Endlich war in Hilde etwas angekommen, eine Erkenntnis, ein Durchblick, ein Zeichen für die Veränderung zum Besseren.
Hilde warf ihren Kopf in den Nacken und lachte schrill. Nie wieder. Nie wieder würde sie diese Berge mit sich schleppen, Gewichte von A nach B tragen unter Aufbietung ihrer letzten Kräfte, unter Bloßlegung ihrer empfindlichen Nervenstränge.
Hilde kreischte auf, riss ihre Arme in die Luft.
Die Mutter wich zurück, schob das Kind vor sich her und floh, als Hilde die Entscheidung traf.
Sie würde es zerstören, alles Unnötige irreparabel vernichten. Nichts mehr sollte davon übrig bleiben. Nichts, dass ihre Gedanken, ihre Gefühle oder ihre Sinne belastete, ihr Pflichten auferlegte, die sie verabscheute, die niemandem weiterhalfen.

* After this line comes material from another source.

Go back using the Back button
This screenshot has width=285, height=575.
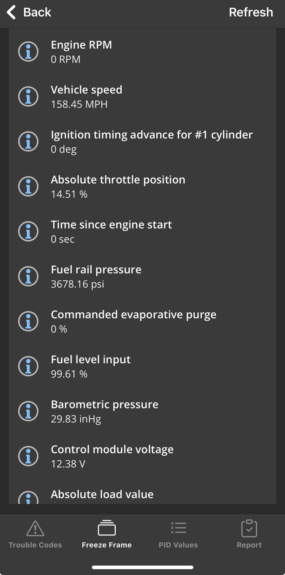[29, 12]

Zu Asche brennen würde sie alles, was vorgab unerlässlich zu sein. Alles was ihr erzählen wollte, dass die Anhäufung von Müll unumgänglich sein, dass ein Kind, eine Familie benötigte, was ein Mensch alleine nicht annähernd zu benötigen glaubte.
Die Raffgier, der Wahn Gegenstände zu horten und mit sich zu führen, die nicht vergänglich waren, die weder ihren Rückweg in den Kreislauf der Natur fänden, noch notwendig zeigten für das pure, einfache Überleben, sollte in einer wilden Stichflamme zum Himmel schreien.

Ein Ende der Macht des Konsums, der Anhäufung und dem Mitschleppen von Nichtigkeiten sollte gefeiert werden in einer mächtigen Explosion.
Plastik schmolz, Gegenstände schossen in die Höhe, sandten Stichflammen aus, die in weiten Kreisen um die Anwesenden rasten, Mahnung spielten für jeden Fehl, der die Welt heimsuchte.
Hilda lachte irre.
Asche, nichts als Asche sollte übrig bleiben von allem, was ihr so unerlässlich schien. Asche, nichts als Asche sollte übrig bleiben von der Unsinnigkeit ihrer eigenen Existenz.